Huge asteroid 3 times bigger than London Eye to enter Earths orbit next week

Reminding us that the Solar System is a deadly billiard table of giant rocks, with hazardous object whizzing past us almost daily, NASA has issued another asteroid alert.

Asteroid 2013 BO76 – a monster space rock with an estimated size somewhere between 600 and 1500 ft – is set to skim comparatively close to the Earth on March 24.

The object was discovered by the PanSTARRS survey on 17 Jan. 2013. It was pictured by the Virtual Telescope project on March 7, when it was still some 15 million miles from Earth.

At its closest approach it’s expected to come within three million miles of us next week.

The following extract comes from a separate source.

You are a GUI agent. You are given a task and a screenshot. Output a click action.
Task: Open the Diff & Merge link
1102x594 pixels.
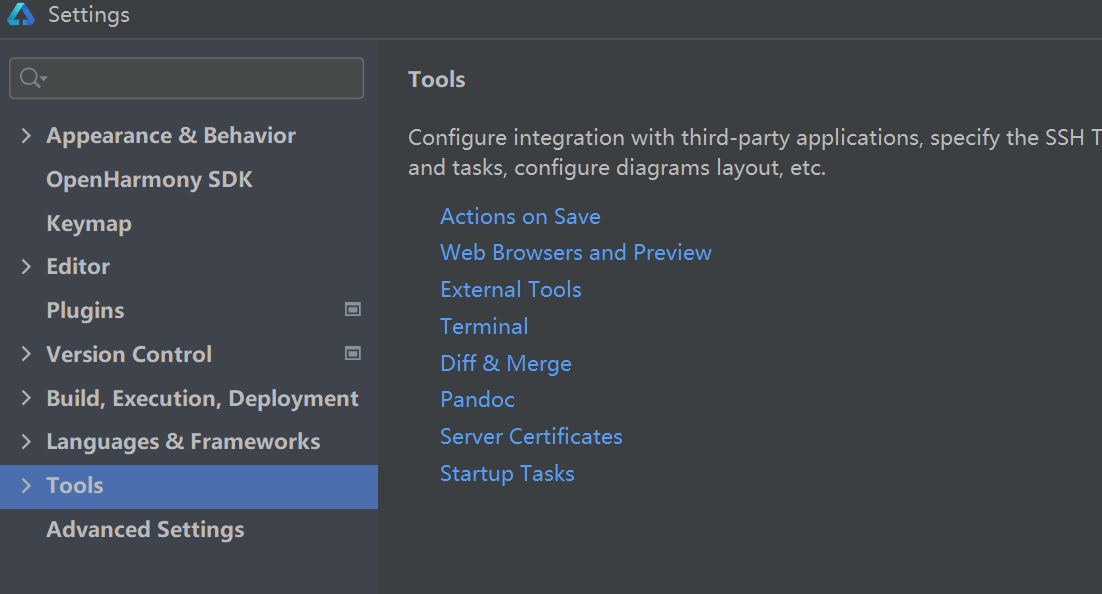click(x=506, y=363)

Far enough that there’s no danger of it impacting on the Earth’s surface, but something of a close shave in astronomical terms.

But even at NASA's lowest possible estimate of its size, the asteroid would leave a dent in the Earth at least as wide as a mid-sized country it were to enter the atmosphere – which is why it’s on NASA’s list of Potentially Hazardous Objects.

If you have a good telescope you might be able to see the potential planet-killer passing by, or you can tune in to the Virtual Telescope Project at around 10pm on Thursday March 24.

If you're busy that night, there will be plenty of other opportunities to see asteroid flybys – there are currently some 2,200 objects on the NASA Potentially Hazardous Asteroids list.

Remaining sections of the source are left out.